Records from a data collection
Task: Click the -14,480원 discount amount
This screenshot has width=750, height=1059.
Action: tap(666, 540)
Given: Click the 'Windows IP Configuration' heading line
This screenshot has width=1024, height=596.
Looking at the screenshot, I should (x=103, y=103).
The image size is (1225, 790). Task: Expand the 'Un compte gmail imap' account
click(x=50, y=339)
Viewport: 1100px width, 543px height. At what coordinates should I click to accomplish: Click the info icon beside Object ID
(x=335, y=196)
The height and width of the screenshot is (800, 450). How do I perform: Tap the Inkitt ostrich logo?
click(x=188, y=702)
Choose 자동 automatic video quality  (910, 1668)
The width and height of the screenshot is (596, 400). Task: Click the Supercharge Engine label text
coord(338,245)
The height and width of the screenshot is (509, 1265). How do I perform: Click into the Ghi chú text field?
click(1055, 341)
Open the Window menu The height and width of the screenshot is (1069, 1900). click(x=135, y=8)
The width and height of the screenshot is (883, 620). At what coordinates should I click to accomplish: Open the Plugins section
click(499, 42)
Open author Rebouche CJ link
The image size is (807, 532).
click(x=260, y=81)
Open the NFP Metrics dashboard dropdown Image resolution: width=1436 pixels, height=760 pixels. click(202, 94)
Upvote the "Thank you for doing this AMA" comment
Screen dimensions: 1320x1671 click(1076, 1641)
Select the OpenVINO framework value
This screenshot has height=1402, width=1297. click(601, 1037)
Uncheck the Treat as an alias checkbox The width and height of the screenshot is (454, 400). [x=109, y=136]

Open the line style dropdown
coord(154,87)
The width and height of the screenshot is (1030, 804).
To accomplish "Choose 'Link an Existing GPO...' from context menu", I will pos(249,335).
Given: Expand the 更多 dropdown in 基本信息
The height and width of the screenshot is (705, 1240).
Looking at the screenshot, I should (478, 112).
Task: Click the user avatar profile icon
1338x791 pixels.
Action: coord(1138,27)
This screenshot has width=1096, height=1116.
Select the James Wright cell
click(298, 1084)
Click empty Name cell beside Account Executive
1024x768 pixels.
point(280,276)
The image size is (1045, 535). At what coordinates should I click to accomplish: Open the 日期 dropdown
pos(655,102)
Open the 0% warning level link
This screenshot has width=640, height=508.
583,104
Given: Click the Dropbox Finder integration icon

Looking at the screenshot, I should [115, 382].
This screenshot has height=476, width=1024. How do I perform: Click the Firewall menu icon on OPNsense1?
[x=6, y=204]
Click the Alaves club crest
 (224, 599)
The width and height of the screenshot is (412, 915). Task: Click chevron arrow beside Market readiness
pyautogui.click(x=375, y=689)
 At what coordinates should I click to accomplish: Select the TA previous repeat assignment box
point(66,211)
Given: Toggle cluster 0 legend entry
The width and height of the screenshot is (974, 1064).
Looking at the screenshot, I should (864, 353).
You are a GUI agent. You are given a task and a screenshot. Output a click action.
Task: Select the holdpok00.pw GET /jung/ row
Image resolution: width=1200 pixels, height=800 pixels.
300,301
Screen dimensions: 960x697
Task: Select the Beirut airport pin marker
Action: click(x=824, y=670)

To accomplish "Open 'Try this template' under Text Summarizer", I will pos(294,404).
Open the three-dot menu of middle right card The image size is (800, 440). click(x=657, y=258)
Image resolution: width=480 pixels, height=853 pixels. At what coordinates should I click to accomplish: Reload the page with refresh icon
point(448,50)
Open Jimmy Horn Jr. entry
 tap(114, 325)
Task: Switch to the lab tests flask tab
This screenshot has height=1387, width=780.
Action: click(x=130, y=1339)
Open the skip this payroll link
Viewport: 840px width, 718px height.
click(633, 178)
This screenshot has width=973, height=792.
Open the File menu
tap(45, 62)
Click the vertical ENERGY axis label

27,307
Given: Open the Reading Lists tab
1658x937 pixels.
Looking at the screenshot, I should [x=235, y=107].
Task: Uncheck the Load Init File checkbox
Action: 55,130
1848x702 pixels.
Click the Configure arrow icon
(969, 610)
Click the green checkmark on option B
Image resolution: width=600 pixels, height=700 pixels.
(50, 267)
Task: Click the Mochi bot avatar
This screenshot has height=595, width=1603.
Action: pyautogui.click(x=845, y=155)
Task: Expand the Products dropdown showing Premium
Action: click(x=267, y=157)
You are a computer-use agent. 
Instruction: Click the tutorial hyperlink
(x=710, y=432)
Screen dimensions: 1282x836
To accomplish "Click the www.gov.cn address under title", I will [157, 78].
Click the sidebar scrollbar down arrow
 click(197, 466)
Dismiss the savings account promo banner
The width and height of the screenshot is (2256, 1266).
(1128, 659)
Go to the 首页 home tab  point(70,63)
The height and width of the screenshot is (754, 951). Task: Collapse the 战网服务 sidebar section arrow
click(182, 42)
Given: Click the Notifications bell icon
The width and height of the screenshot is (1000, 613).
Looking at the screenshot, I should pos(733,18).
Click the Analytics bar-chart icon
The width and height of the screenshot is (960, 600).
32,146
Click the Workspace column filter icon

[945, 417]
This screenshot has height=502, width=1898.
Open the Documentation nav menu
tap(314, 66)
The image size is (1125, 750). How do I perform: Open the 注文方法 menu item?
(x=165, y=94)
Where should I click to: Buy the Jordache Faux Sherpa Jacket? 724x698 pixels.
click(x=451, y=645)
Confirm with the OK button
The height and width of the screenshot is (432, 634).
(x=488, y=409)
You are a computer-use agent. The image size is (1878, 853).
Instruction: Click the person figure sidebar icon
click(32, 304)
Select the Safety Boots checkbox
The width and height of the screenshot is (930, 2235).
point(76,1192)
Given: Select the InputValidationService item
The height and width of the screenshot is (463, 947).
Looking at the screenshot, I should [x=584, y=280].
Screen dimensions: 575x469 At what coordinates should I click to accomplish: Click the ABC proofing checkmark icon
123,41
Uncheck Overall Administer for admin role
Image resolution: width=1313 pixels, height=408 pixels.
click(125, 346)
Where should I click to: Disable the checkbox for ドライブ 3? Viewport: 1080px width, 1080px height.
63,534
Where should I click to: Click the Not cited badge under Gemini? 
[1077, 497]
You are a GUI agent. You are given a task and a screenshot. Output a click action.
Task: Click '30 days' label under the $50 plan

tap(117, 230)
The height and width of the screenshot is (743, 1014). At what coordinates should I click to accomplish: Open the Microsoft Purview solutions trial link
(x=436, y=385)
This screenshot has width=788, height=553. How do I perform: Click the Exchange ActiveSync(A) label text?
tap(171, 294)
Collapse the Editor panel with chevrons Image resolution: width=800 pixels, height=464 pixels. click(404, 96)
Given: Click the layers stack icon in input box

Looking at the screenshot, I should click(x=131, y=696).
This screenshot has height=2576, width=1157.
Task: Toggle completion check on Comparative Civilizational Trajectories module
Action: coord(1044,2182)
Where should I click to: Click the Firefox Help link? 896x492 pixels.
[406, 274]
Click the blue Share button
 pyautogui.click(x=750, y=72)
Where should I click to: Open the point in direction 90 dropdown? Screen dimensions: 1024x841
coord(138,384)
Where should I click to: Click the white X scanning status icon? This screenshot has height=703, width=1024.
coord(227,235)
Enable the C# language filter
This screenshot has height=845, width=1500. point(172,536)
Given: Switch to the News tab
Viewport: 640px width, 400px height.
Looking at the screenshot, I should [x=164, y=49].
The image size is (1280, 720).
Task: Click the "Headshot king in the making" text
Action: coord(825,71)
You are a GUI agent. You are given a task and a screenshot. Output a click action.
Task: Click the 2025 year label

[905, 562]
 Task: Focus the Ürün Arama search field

__What the task asks__:
Write out the data exactly as it stands.

__Your solution__:
Task: Click the -14,480원 discount amount
This screenshot has width=750, height=1059.
Action: tap(666, 540)
Given: Click the 'Windows IP Configuration' heading line
This screenshot has width=1024, height=596.
Looking at the screenshot, I should (x=103, y=103).
The image size is (1225, 790). Task: Expand the 'Un compte gmail imap' account
click(x=50, y=339)
Viewport: 1100px width, 543px height. At what coordinates should I click to accomplish: Click the info icon beside Object ID
(x=335, y=196)
The height and width of the screenshot is (800, 450). How do I perform: Tap the Inkitt ostrich logo?
click(x=188, y=702)
Choose 자동 automatic video quality  (910, 1668)
The width and height of the screenshot is (596, 400). Task: Click the Supercharge Engine label text
coord(338,245)
The height and width of the screenshot is (509, 1265). How do I perform: Click into the Ghi chú text field?
click(1055, 341)
Open the Window menu The height and width of the screenshot is (1069, 1900). click(x=135, y=8)
The width and height of the screenshot is (883, 620). At what coordinates should I click to accomplish: Open the Plugins section
click(499, 42)
Open author Rebouche CJ link
The image size is (807, 532).
click(x=260, y=81)
Open the NFP Metrics dashboard dropdown Image resolution: width=1436 pixels, height=760 pixels. click(202, 94)
Upvote the "Thank you for doing this AMA" comment
Screen dimensions: 1320x1671 click(1076, 1641)
Select the OpenVINO framework value
This screenshot has height=1402, width=1297. click(601, 1037)
Uncheck the Treat as an alias checkbox The width and height of the screenshot is (454, 400). [x=109, y=136]

Open the line style dropdown
coord(154,87)
The width and height of the screenshot is (1030, 804).
To accomplish "Choose 'Link an Existing GPO...' from context menu", I will pos(249,335).
Given: Expand the 更多 dropdown in 基本信息
The height and width of the screenshot is (705, 1240).
Looking at the screenshot, I should (478, 112).
Task: Click the user avatar profile icon
1338x791 pixels.
Action: coord(1138,27)
This screenshot has width=1096, height=1116.
Select the James Wright cell
click(298, 1084)
Click empty Name cell beside Account Executive
1024x768 pixels.
point(280,276)
The image size is (1045, 535). At what coordinates should I click to accomplish: Open the 日期 dropdown
pos(655,102)
Open the 0% warning level link
This screenshot has width=640, height=508.
583,104
Given: Click the Dropbox Finder integration icon

Looking at the screenshot, I should [115, 382].
This screenshot has height=476, width=1024. How do I perform: Click the Firewall menu icon on OPNsense1?
[x=6, y=204]
Click the Alaves club crest
 (224, 599)
The width and height of the screenshot is (412, 915). Task: Click chevron arrow beside Market readiness
pyautogui.click(x=375, y=689)
 At what coordinates should I click to accomplish: Select the TA previous repeat assignment box
point(66,211)
Given: Toggle cluster 0 legend entry
The width and height of the screenshot is (974, 1064).
Looking at the screenshot, I should (864, 353).
You are a GUI agent. You are given a task and a screenshot. Output a click action.
Task: Select the holdpok00.pw GET /jung/ row
Image resolution: width=1200 pixels, height=800 pixels.
300,301
Screen dimensions: 960x697
Task: Select the Beirut airport pin marker
Action: click(x=824, y=670)

To accomplish "Open 'Try this template' under Text Summarizer", I will pos(294,404).
Open the three-dot menu of middle right card The image size is (800, 440). click(x=657, y=258)
Image resolution: width=480 pixels, height=853 pixels. At what coordinates should I click to accomplish: Reload the page with refresh icon
point(448,50)
Open Jimmy Horn Jr. entry
 tap(114, 325)
Task: Switch to the lab tests flask tab
This screenshot has height=1387, width=780.
Action: click(x=130, y=1339)
Open the skip this payroll link
Viewport: 840px width, 718px height.
click(633, 178)
This screenshot has width=973, height=792.
Open the File menu
tap(45, 62)
Click the vertical ENERGY axis label

27,307
Given: Open the Reading Lists tab
1658x937 pixels.
Looking at the screenshot, I should [x=235, y=107].
Task: Uncheck the Load Init File checkbox
Action: 55,130
1848x702 pixels.
Click the Configure arrow icon
(969, 610)
Click the green checkmark on option B
Image resolution: width=600 pixels, height=700 pixels.
(50, 267)
Task: Click the Mochi bot avatar
This screenshot has height=595, width=1603.
Action: pyautogui.click(x=845, y=155)
Task: Expand the Products dropdown showing Premium
Action: click(x=267, y=157)
You are a computer-use agent. 
Instruction: Click the tutorial hyperlink
(x=710, y=432)
Screen dimensions: 1282x836
To accomplish "Click the www.gov.cn address under title", I will [157, 78].
Click the sidebar scrollbar down arrow
 click(197, 466)
Dismiss the savings account promo banner
The width and height of the screenshot is (2256, 1266).
(1128, 659)
Go to the 首页 home tab  point(70,63)
The height and width of the screenshot is (754, 951). Task: Collapse the 战网服务 sidebar section arrow
click(182, 42)
Given: Click the Notifications bell icon
The width and height of the screenshot is (1000, 613).
Looking at the screenshot, I should pos(733,18).
Click the Analytics bar-chart icon
The width and height of the screenshot is (960, 600).
32,146
Click the Workspace column filter icon

[945, 417]
This screenshot has height=502, width=1898.
Open the Documentation nav menu
tap(314, 66)
The image size is (1125, 750). How do I perform: Open the 注文方法 menu item?
(x=165, y=94)
Where should I click to: Buy the Jordache Faux Sherpa Jacket? 724x698 pixels.
click(x=451, y=645)
Confirm with the OK button
The height and width of the screenshot is (432, 634).
(x=488, y=409)
You are a computer-use agent. The image size is (1878, 853).
Instruction: Click the person figure sidebar icon
click(32, 304)
Select the Safety Boots checkbox
The width and height of the screenshot is (930, 2235).
point(76,1192)
Given: Select the InputValidationService item
The height and width of the screenshot is (463, 947).
Looking at the screenshot, I should [x=584, y=280].
Screen dimensions: 575x469 At what coordinates should I click to accomplish: Click the ABC proofing checkmark icon
123,41
Uncheck Overall Administer for admin role
Image resolution: width=1313 pixels, height=408 pixels.
click(125, 346)
Where should I click to: Disable the checkbox for ドライブ 3? Viewport: 1080px width, 1080px height.
63,534
Where should I click to: Click the Not cited badge under Gemini? 
[1077, 497]
You are a GUI agent. You are given a task and a screenshot. Output a click action.
Task: Click '30 days' label under the $50 plan

tap(117, 230)
The height and width of the screenshot is (743, 1014). At what coordinates should I click to accomplish: Open the Microsoft Purview solutions trial link
(x=436, y=385)
This screenshot has width=788, height=553. How do I perform: Click the Exchange ActiveSync(A) label text?
tap(171, 294)
Collapse the Editor panel with chevrons Image resolution: width=800 pixels, height=464 pixels. click(404, 96)
Given: Click the layers stack icon in input box

Looking at the screenshot, I should click(x=131, y=696).
This screenshot has height=2576, width=1157.
Task: Toggle completion check on Comparative Civilizational Trajectories module
Action: coord(1044,2182)
Where should I click to: Click the Firefox Help link? 896x492 pixels.
[406, 274]
Click the blue Share button
 pyautogui.click(x=750, y=72)
Where should I click to: Open the point in direction 90 dropdown? Screen dimensions: 1024x841
coord(138,384)
Where should I click to: Click the white X scanning status icon? This screenshot has height=703, width=1024.
coord(227,235)
Enable the C# language filter
This screenshot has height=845, width=1500. point(172,536)
Given: Switch to the News tab
Viewport: 640px width, 400px height.
Looking at the screenshot, I should [x=164, y=49].
The image size is (1280, 720).
Task: Click the "Headshot king in the making" text
Action: coord(825,71)
You are a GUI agent. You are given a task and a screenshot. Output a click action.
Task: Click the 2025 year label

[905, 562]
 Task: Focus the Ürün Arama search field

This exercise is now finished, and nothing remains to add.